# Starfire II Problem - Help



## dariem (Sep 20, 2010)

We use two Starfire II lights on our rig. I read somewhere on a forum that the Starfire II can handle a 100W bulb, so I put a 100W bulb in one of our lights to see the difference. When we got home that night and I was putting the light rig up I noticed that the fuse holder containing the 100W was melted quite a bit; the fuse was not blown, but one of its end caps was no longer attached to the glass tube. A couple of times that night the light went off. We thought it was just a bad connection of the wire to the battery clip, wiggled clip, light came back on both times; I didn't even look at the fuse holder so don't know when it started melting. 

My first assumption is the Starfire II can't handle 100W, but I've read of other people using them without a problem. Anyone know for sure? Any ideas, theories, suggestions, etc will be appreciated.


----------



## BuckWild (Oct 2, 2007)

The socket will most likely handle the 100w. if its at least 18ga wire you can just change out the bad fuse holder and add a higher amperage fuse to compensate for the extra draw. Most likely it wasn't the new bulb causing the problem(as the fuse should of blown if it was), it was those cheap fuse holders making a bad connection which caused it to overheat and eventually melt. .


----------



## mmmmflounder (Jul 11, 2009)

I USE STARFIRElights all the time . only prob is with clips .when thay give troble i cut them off and hook to the wing nut on my bat. mmmmflounder.


----------



## Flounderpounder (Oct 3, 2007)

I don't know about the Starfire 100W. I DID have their fifty watt, and switched to the AquaStar 100W. BIG difference....never a problem (at least yet).


----------



## X-Shark (Oct 3, 2007)

> only prob is with clips .when thay give troble i cut them off and hook to the wing nut on my bat.


Yes...I would get rid of the gator clips right away and install Ring terminals.

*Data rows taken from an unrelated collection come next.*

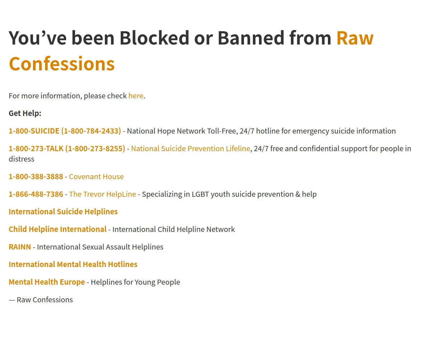Open the Child Helpline International link
Viewport: 431px width, 359px height.
click(x=57, y=229)
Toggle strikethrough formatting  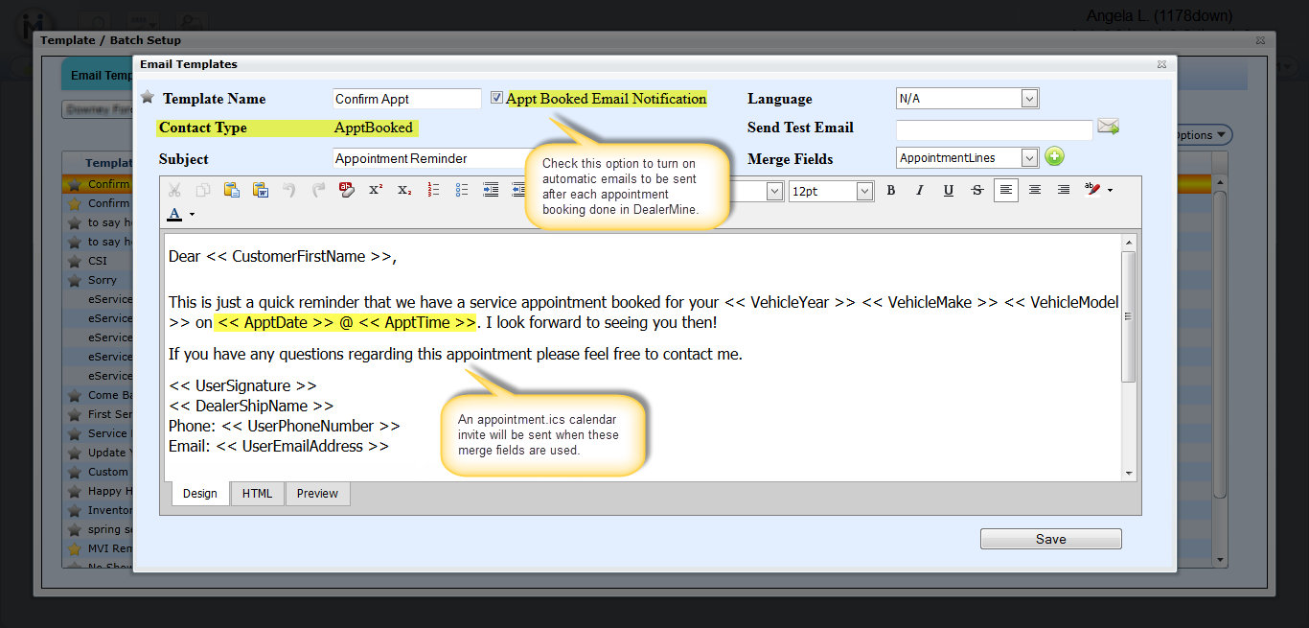click(x=976, y=190)
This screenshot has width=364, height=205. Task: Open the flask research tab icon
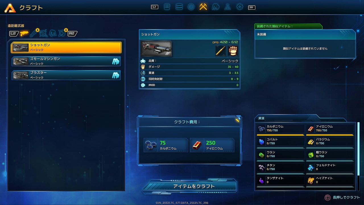(228, 7)
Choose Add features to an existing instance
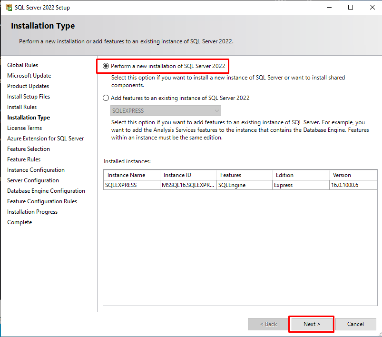 (106, 98)
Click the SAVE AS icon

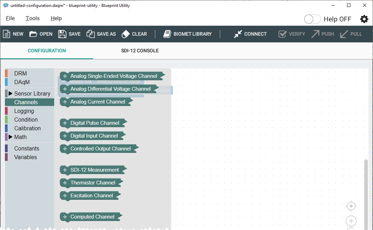pos(90,34)
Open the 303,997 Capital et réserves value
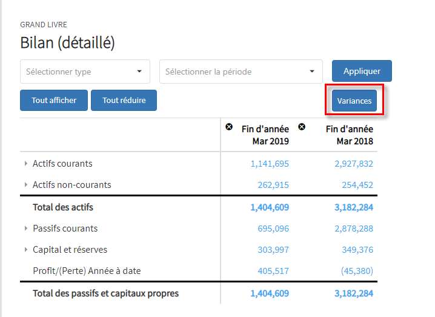The width and height of the screenshot is (435, 317). click(273, 250)
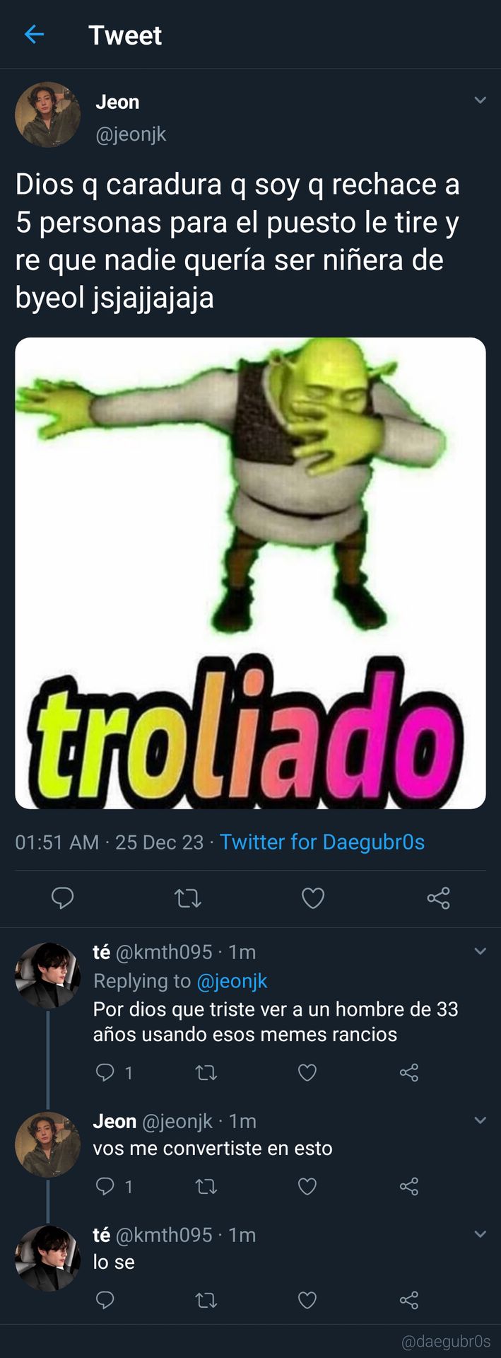Image resolution: width=501 pixels, height=1358 pixels.
Task: Go back using the arrow icon
Action: pos(34,34)

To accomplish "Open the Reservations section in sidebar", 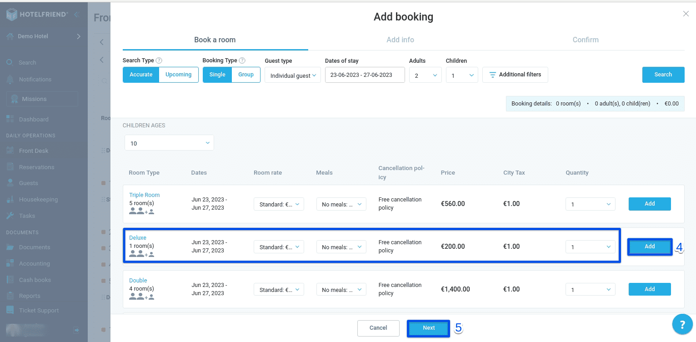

Less stuff to be falling off out in a dark area.


----------



## dariem (Sep 20, 2010)

Thanks,all!


----------



## FishWalton (Jul 22, 2010)

Reading the posts about lights got me to searching for info. Here is a good source.
http://www.fishinglightsetc.com/index.html Click on the "ours vs. theirs" tab in the left clumn learn about the pros and cons of each type of light.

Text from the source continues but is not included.